Home > Uncategorized > You Thought I Fell Off Of A Cliff & Died A Horrible Bloody Death

You Thought I Fell Off Of A Cliff & Died A Horrible Bloody Death

I didn’t. You are wrong.

I could start this post by explaining myself & the fact that I haven’t posted anything in over 2 months. I could do that. I’d rather rag on SteveD & Luke for not posting anything either. I know you missed our snark. I miss our snark. I miss US.

I’ll be honest – not a lot has happened in the past 2 months to talk about. I’m always tempted to blog about my favorite sports teams: The Bengals & The Reds, but I pride myself on my sense of restraint (By the way, I had a GIANT lunch today. It was like 6 tacos & a bag of fried chips drenched in sour cream…I digress), and I will find something more interesting to say. You know, something that people actually would like to read (other than Luke & I, who have week-long Twitter conversations about the downfall of Carson Palmer as a quarterback or how Bob Bratkowski still has a job).

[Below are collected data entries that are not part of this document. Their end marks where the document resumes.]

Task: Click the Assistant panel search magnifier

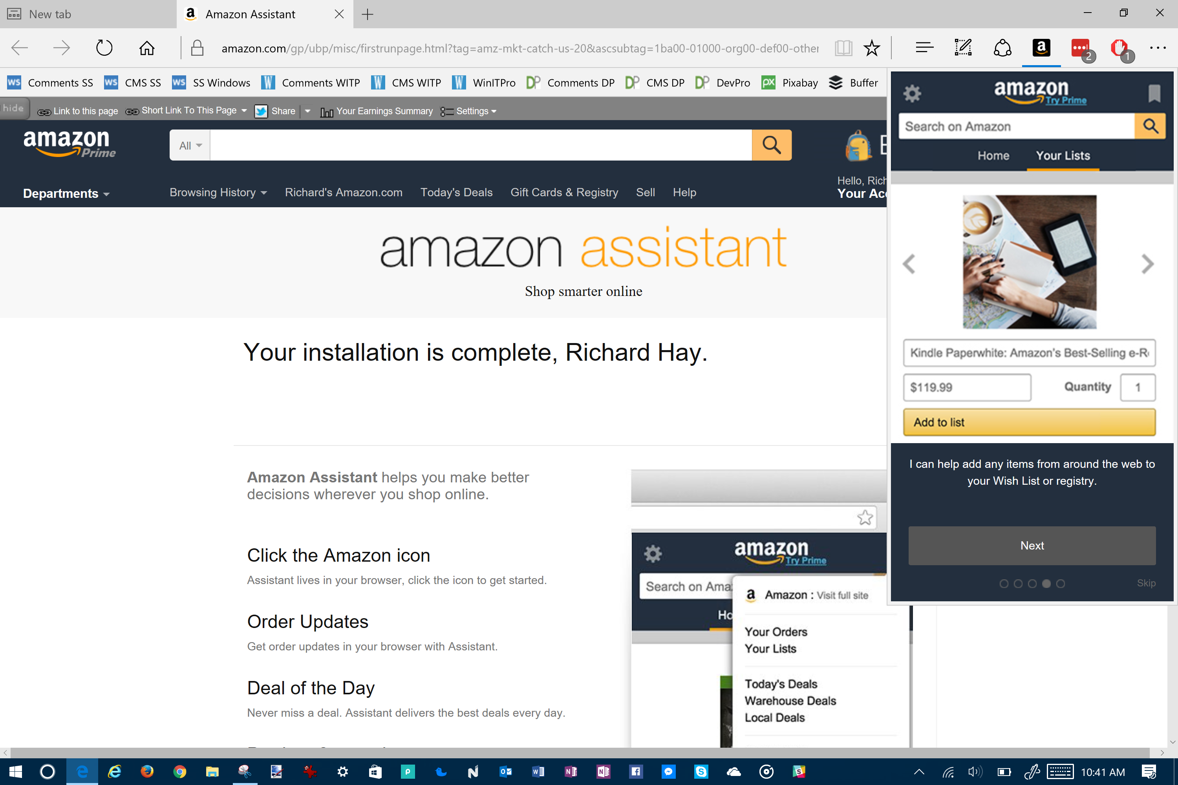Action: [1150, 126]
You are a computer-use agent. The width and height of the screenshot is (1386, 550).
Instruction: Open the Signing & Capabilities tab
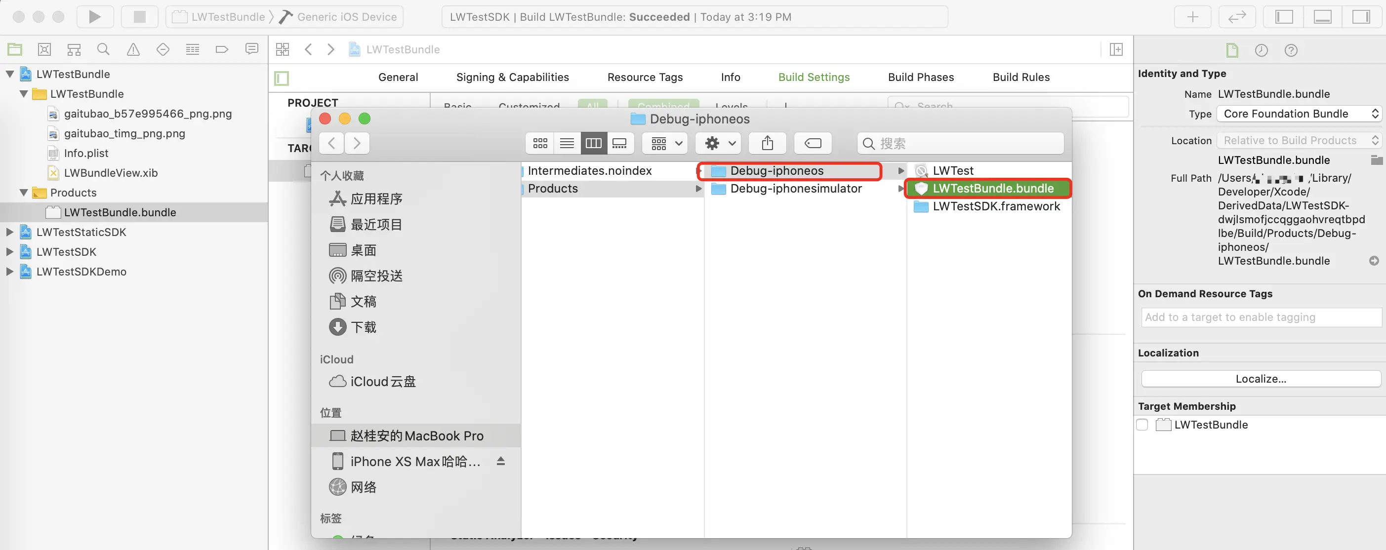click(x=512, y=77)
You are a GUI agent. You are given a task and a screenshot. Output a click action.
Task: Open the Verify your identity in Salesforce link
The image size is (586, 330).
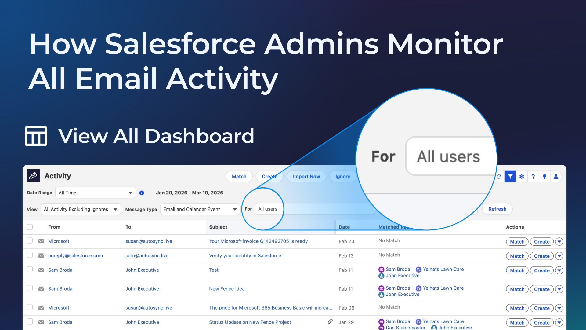[x=245, y=255]
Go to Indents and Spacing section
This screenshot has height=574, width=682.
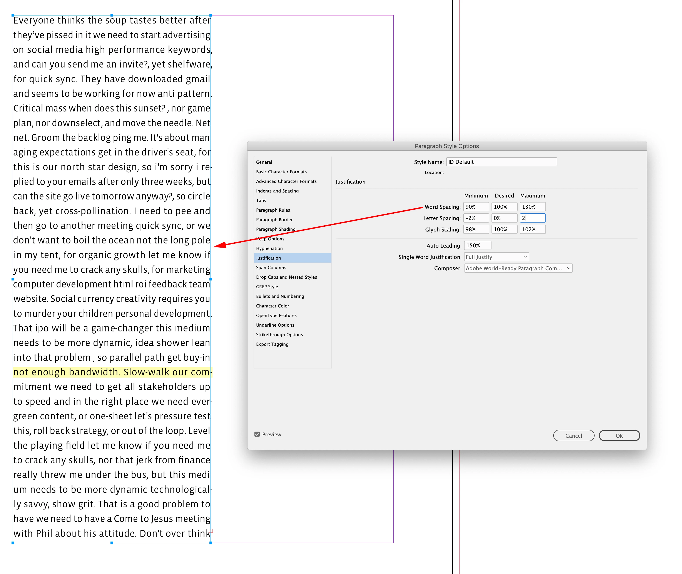pyautogui.click(x=277, y=191)
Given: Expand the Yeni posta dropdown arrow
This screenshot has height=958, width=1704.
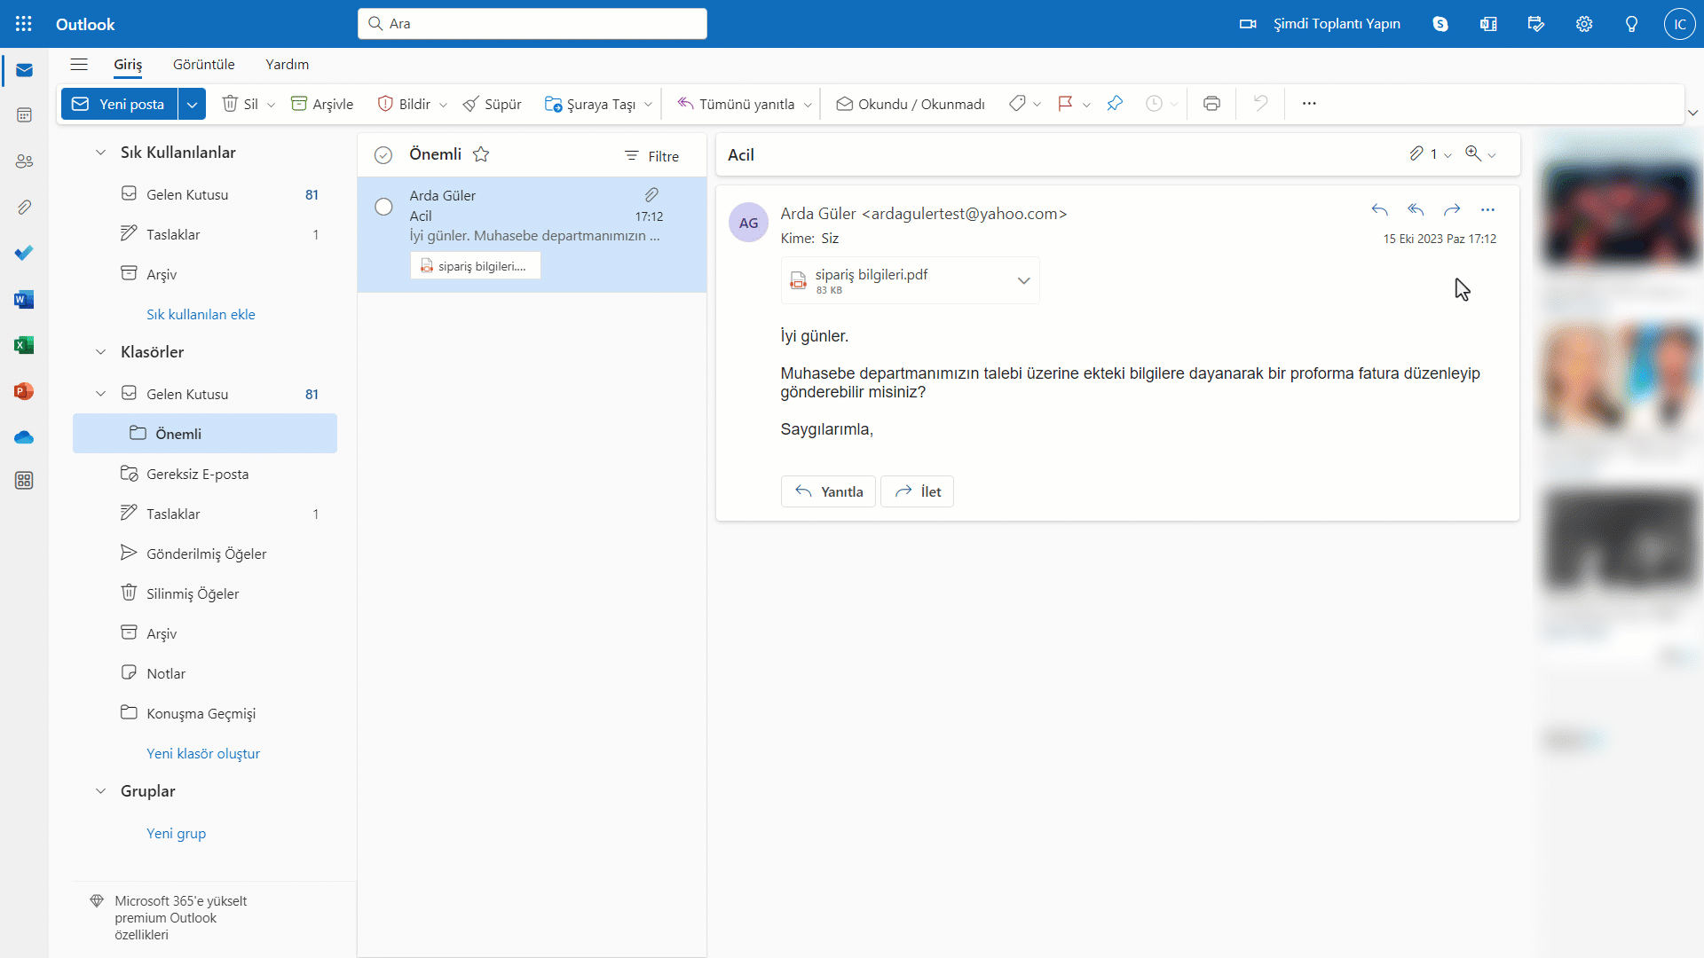Looking at the screenshot, I should pyautogui.click(x=192, y=104).
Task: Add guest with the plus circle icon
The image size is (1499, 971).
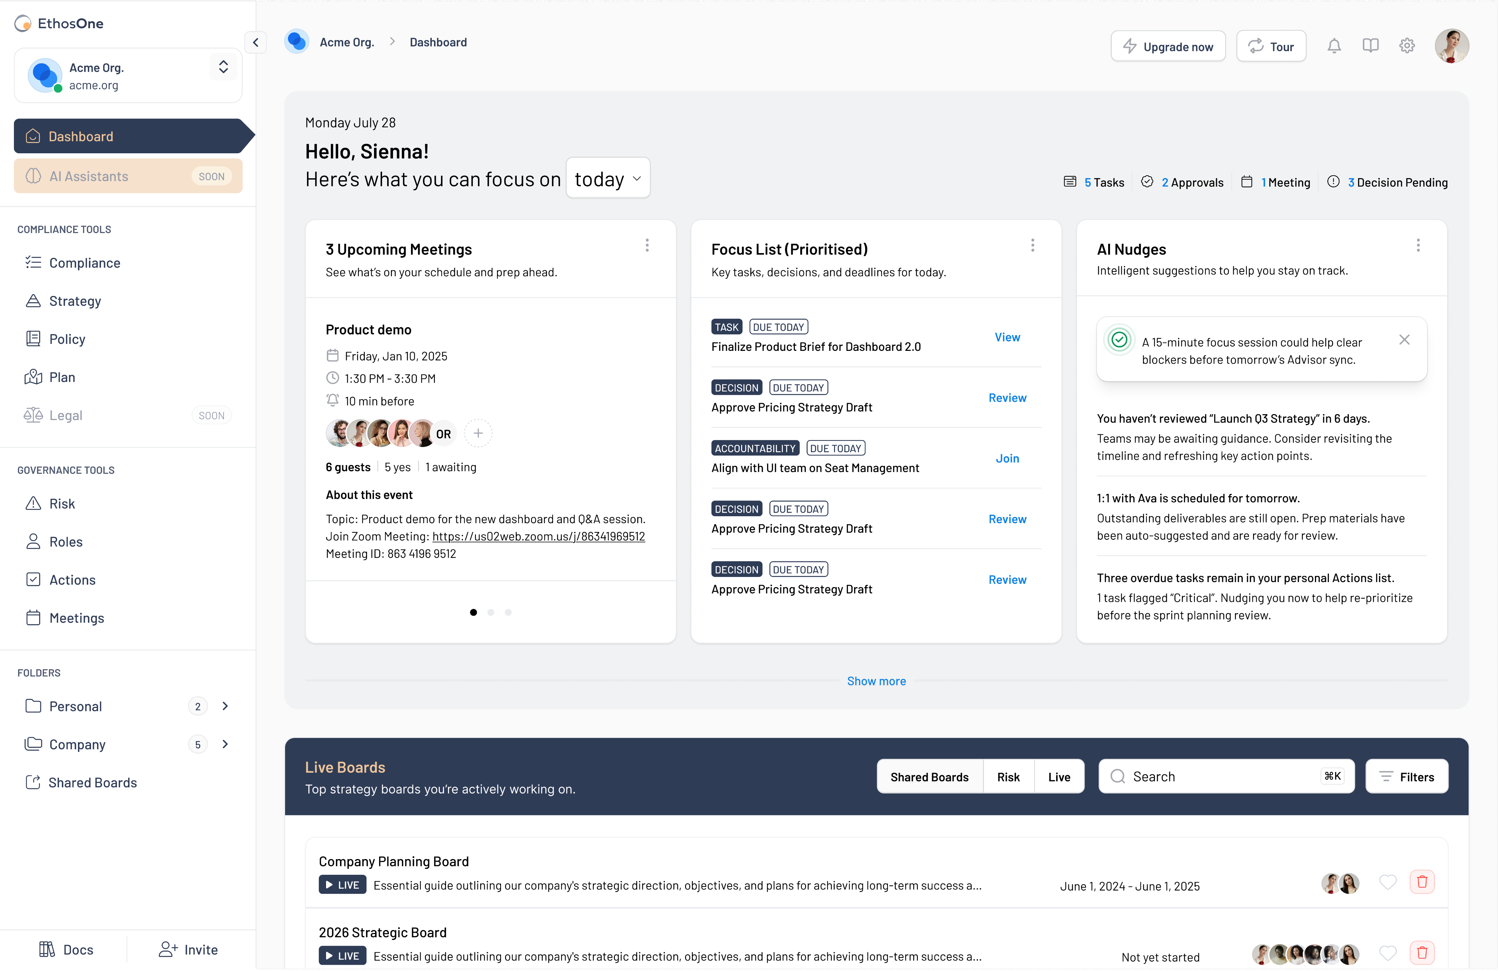Action: tap(478, 433)
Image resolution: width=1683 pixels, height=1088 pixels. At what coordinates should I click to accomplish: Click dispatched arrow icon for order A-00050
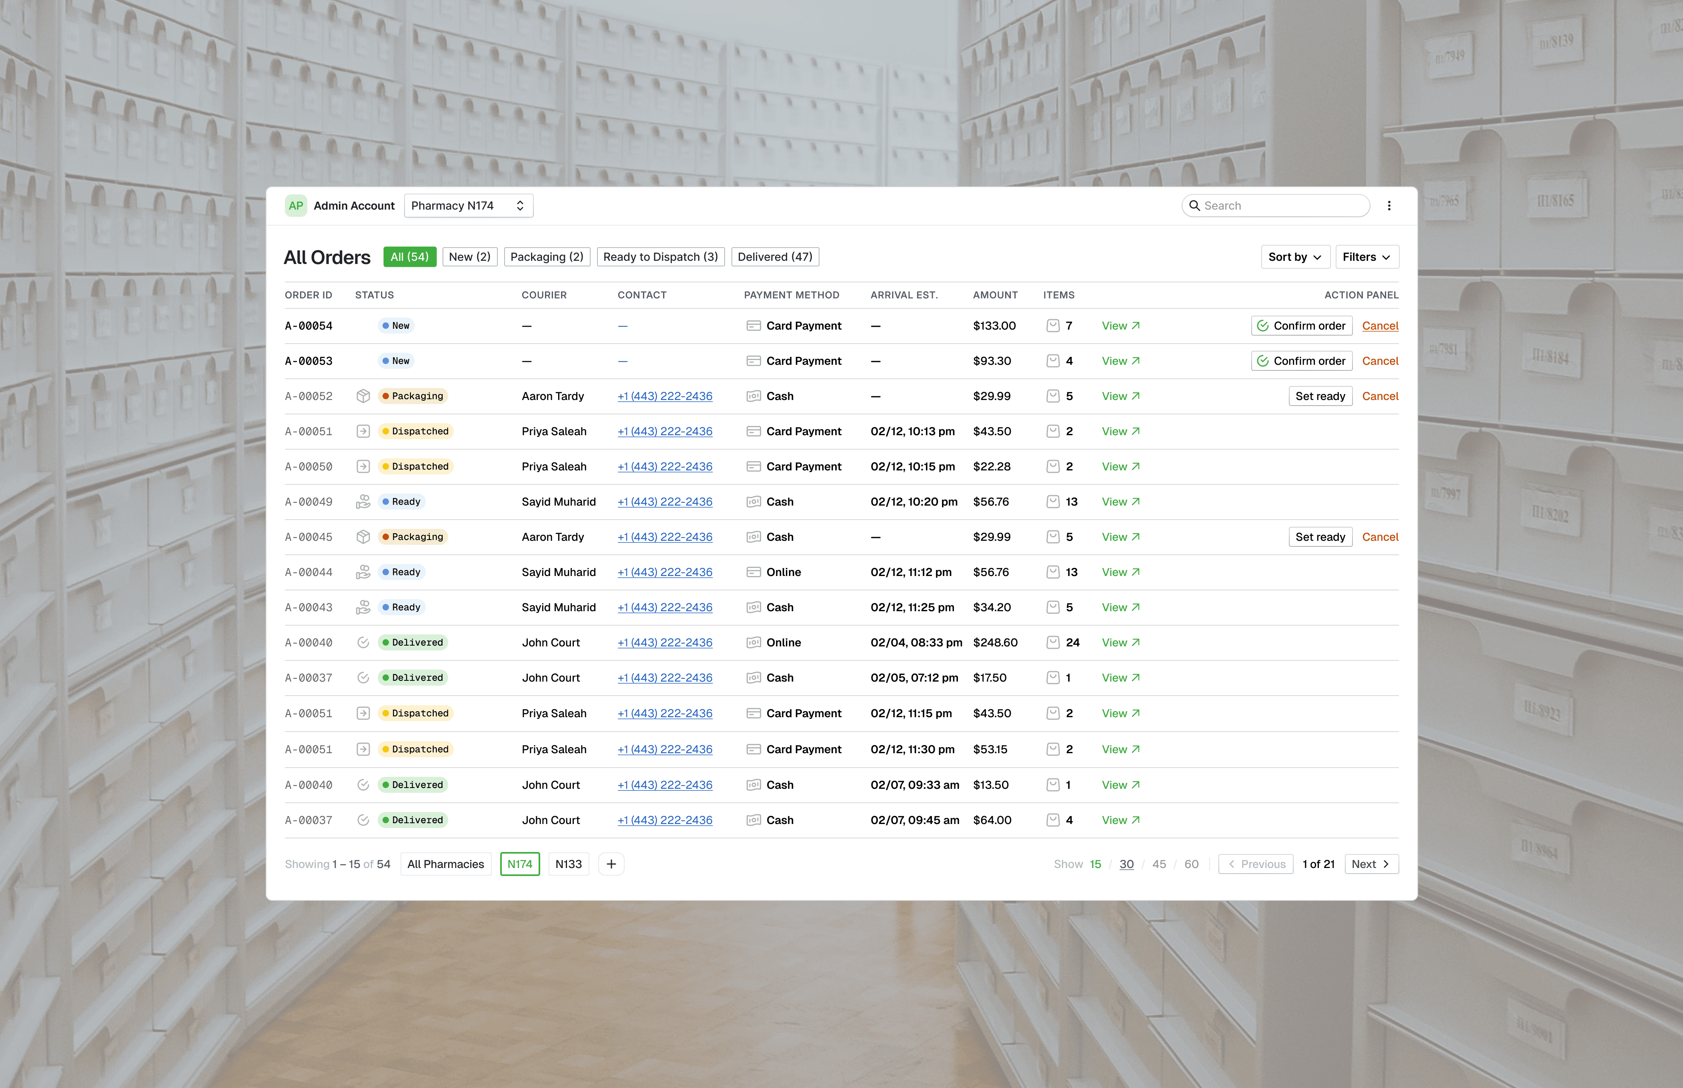(x=363, y=466)
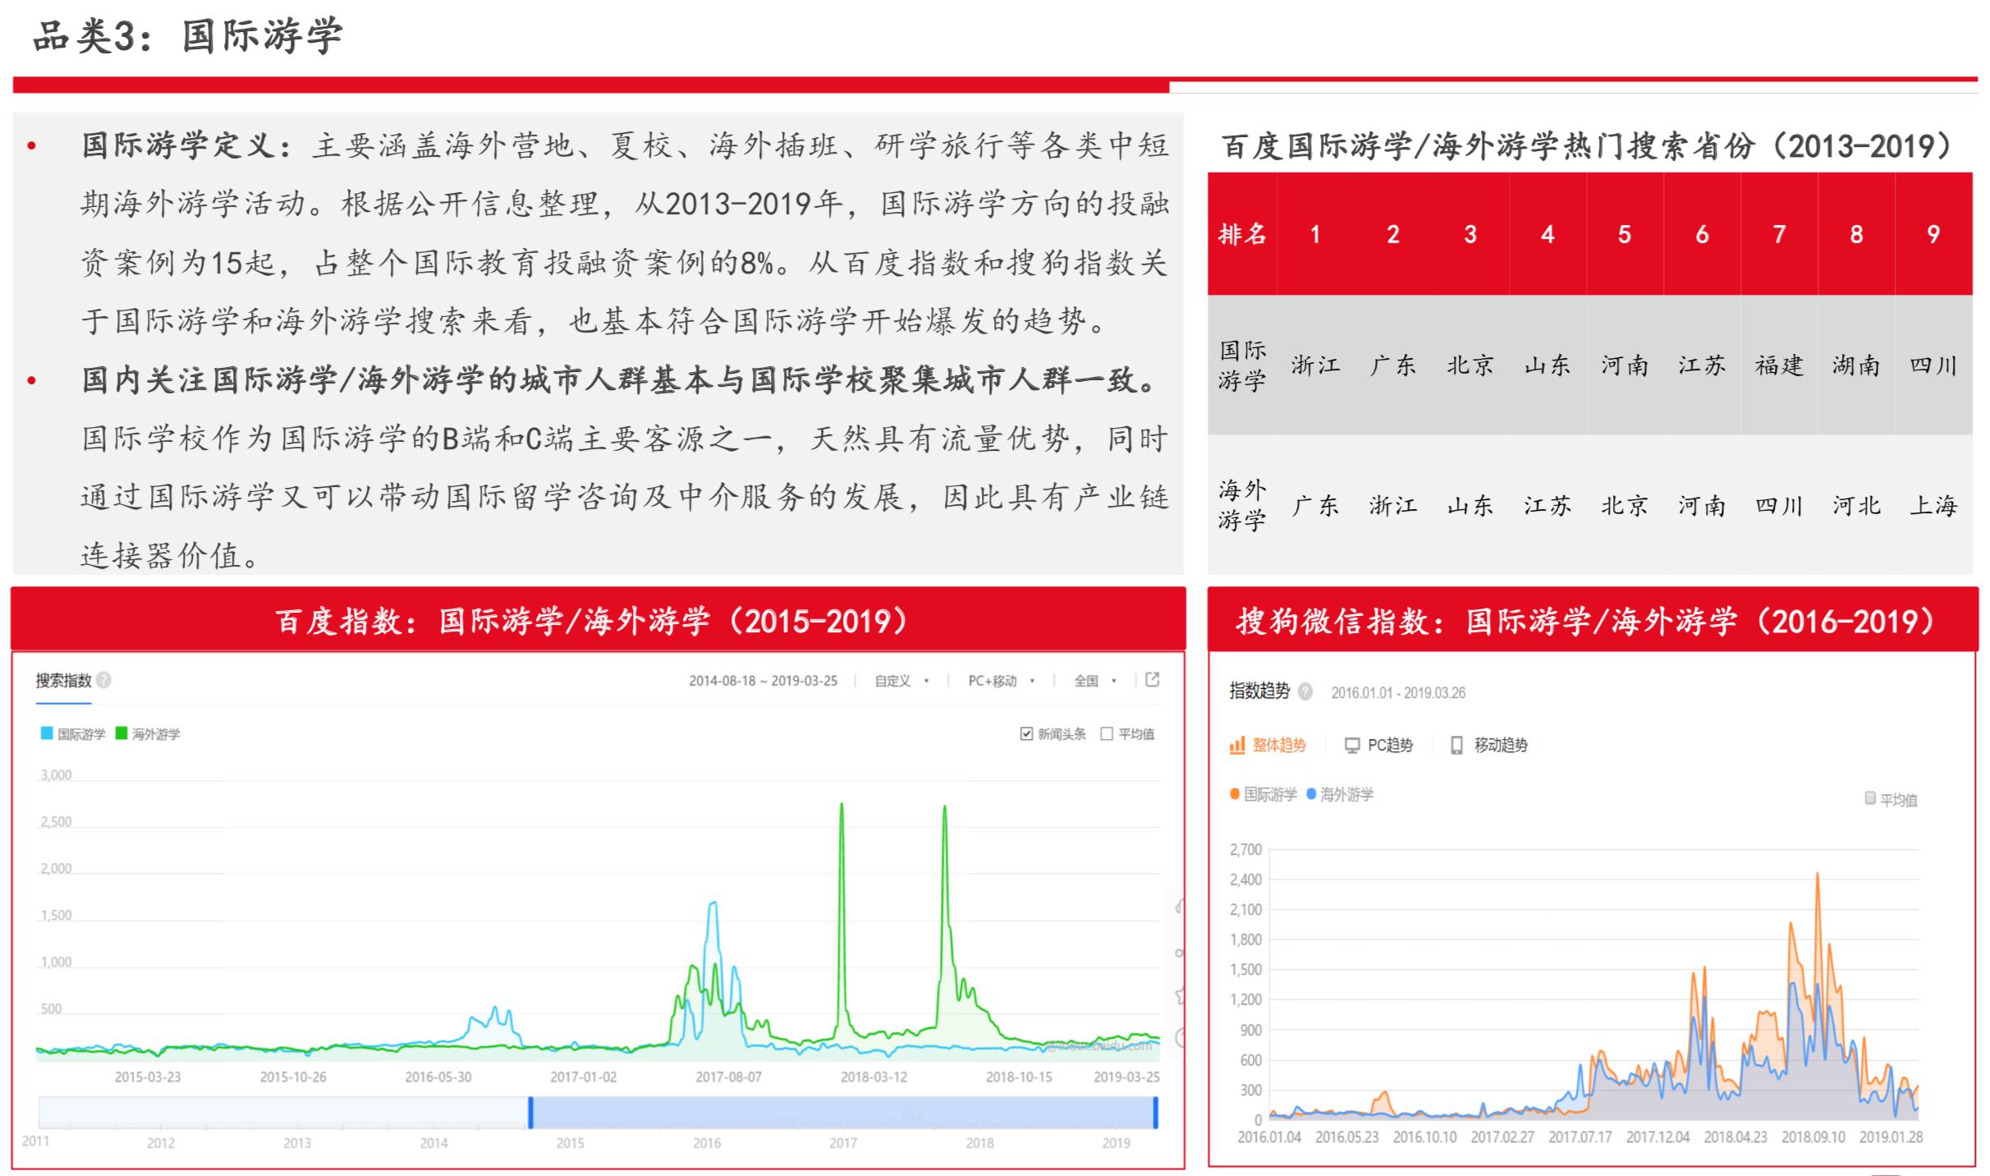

That said, this was one of greatest moments I’ve ever experienced in Cincinnati:

I was on Fountain Square with 150-200 of my closest Reds fan friends hoping and praying that it would be the night we knew for sure that the Reds were going to the playoffs. When Jay Bruce hit this home run to seal the deal, I think I high-fived everyone within 100 yards. A bum hugged me.

Burger Tour Update

Guess what? It’s not Summer anymore, which means my infamous Burger Tour has ended. The winner is Quatman Cafe in Norwood. It beat out the Red Fox Grill downtown, Zips in Mt. Lookout, and a vast group of others. I love the atmosphere, and that’s evidenced by the fact that I am the mayor there on Foursquare. I’m a nerd. So what, who cares?

New Favorite Beer Update

I had what is now my favorite beer last night. Kentucky Bourbon Barrel Ale. It’s nothing special except for my 2 guilty alcoholic pleasures mixed together to create a delicious flavor explosion in my mouth.

Epic Beard Update

One month deep, the compliments are rolling in. I challenged my friend to a contest to see who could grow a better beard, and so far I’m kicking the crap out of her. I don’t think she stands a chance, but that’s only because I replaced her facewash with Nair. Sucka!

I’ll see you in a couple months. Don’t get too bored.